The History Of Vecna From Dungeons & Dragons


The history of Dungeons & Dragons as a franchise is a little confusing. Once called Advanced Dungeons & Dragons (AD&D), that’s not the case anymore. What happened? As ScreenRant explains, the transition happened with help from Vecna.

Old-school D&D is, well … hard. There are a ton of rules, even more restrictions, and THAC0 was a thing. Long story short, when AD&D Second Edition came out, it was produced by TSR. TSR would change hands and ultimately face bankruptcy before being bought by Wizards of the Coast, back in 1997. WotC gave D&D a complete overhaul to make it much friendlier to new players, and it included major changes to rules, a streamlining of play, a lowering of the learning curve, and in-game changes like the addition of a sorcerer. (That’s a class that has innate spellcasting abilities, as opposed to a wizard that needed to study to learn magic.) Combat became much more tactical, most things could be settled with the roll of a d20, there were no longer limits on class-race combinations, and characters could advance in prestige beyond level 20 (via DiceBreaker). They didn’t just erase everything prior to the new 3e, though. Instead, they looked to Vecna.

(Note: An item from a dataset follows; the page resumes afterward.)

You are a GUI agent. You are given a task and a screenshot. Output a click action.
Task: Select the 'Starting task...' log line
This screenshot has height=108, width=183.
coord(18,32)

Thanks to Vecna’s invasion into the City of Sigil, the shockwaves the fight sent through the multiverse, and the Lady of Pain’s attempts at holding all of existence together, the changes between AD&D to D&D were actually canon. All those rules changes? Class changes? They were what happened after the Lady of Pain put the world back together following Vecna’s attempt to break it.